5. Verify the assembly. a. Select the current color NavLock™ Tracker from the instrument list in the procedure software ensuring that the default instrument matches the selected instrument. b. Check that the instrument has green status (that it is being tracked by the StealthStation™ system) on the screen. c. Place the tip of the tap or driver into the reference frame divot. d. Face the NavLock™ Tracker array toward the camera. e. Press the footswitch or wait for the system to verify.

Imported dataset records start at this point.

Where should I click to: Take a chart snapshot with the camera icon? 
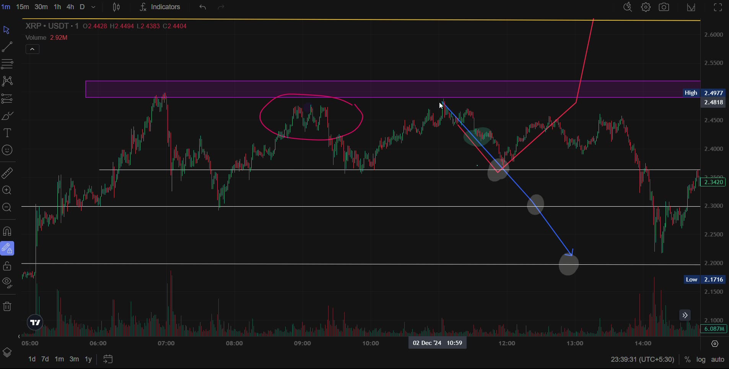pos(664,7)
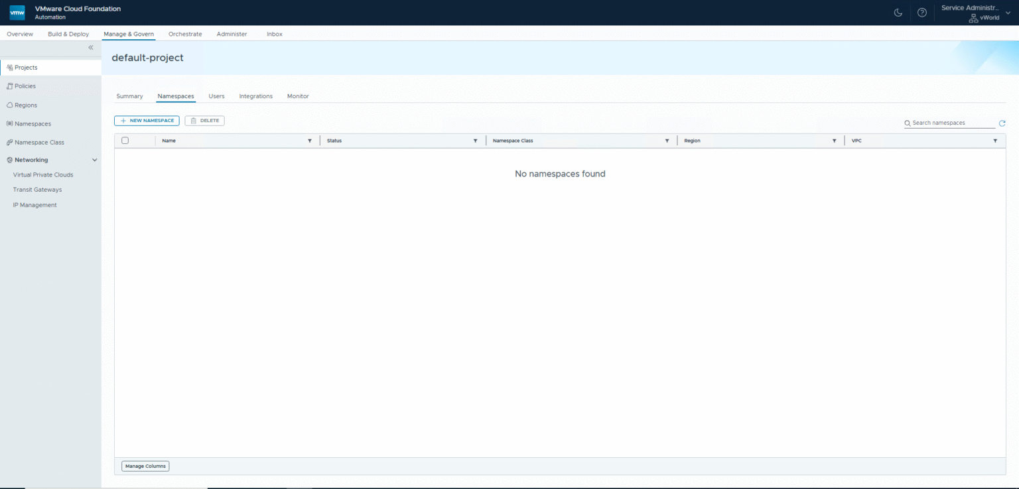Screen dimensions: 1019x489
Task: Collapse the Networking section
Action: click(94, 160)
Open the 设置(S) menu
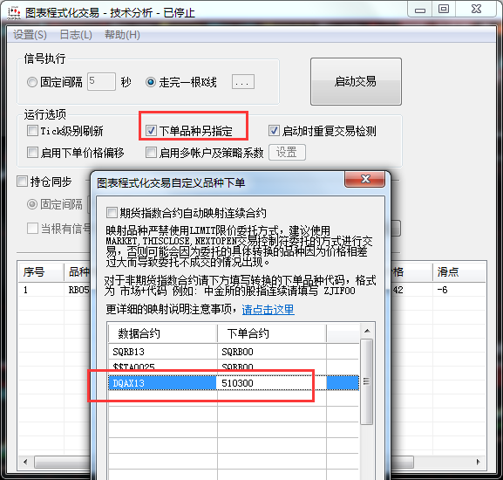 coord(30,35)
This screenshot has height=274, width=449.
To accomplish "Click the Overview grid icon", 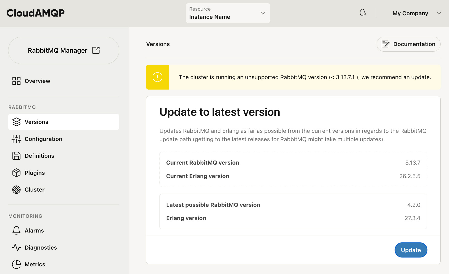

Cleaning, inspection and sterilization Before cleaning and sterilizing the POWEREASE™ adapter and the NavLock™ Tracker, remove and properly dispose of all sterile spheres. Caution: Because of the variability in cleaning efficiencies and sterilizer operating parameters, all given parameters (temperature, time, etc.) should be validated by persons who have training and expertise in sterilization processes. Deviation from the recommended sterilization processes is at the risk of the user facility. Limitations on reprocessing
End of useful life is normally determined by wear and damage due to use. See the “Maintenance inspection testing” section in this document to determine if the device is at the end of its useful life. Caution: At the end of its useful life, dispose of the device in accordance with national regulations.
Instructions Point of use
Do not allow blood, debris or bodily fluids to dry on the device. Remove excess soil using running, cold tap water.
Containment and transportation
Caution: Devices should be cleaned within 30 minutes of use to limit fixation of contaminants. If the device cannot be reprocessed immediately, keep the device moist during transport. Tap water is defined as utility water with a hardness of < 150 mg/l. To prolong the life of the device, reprocess immediately after use.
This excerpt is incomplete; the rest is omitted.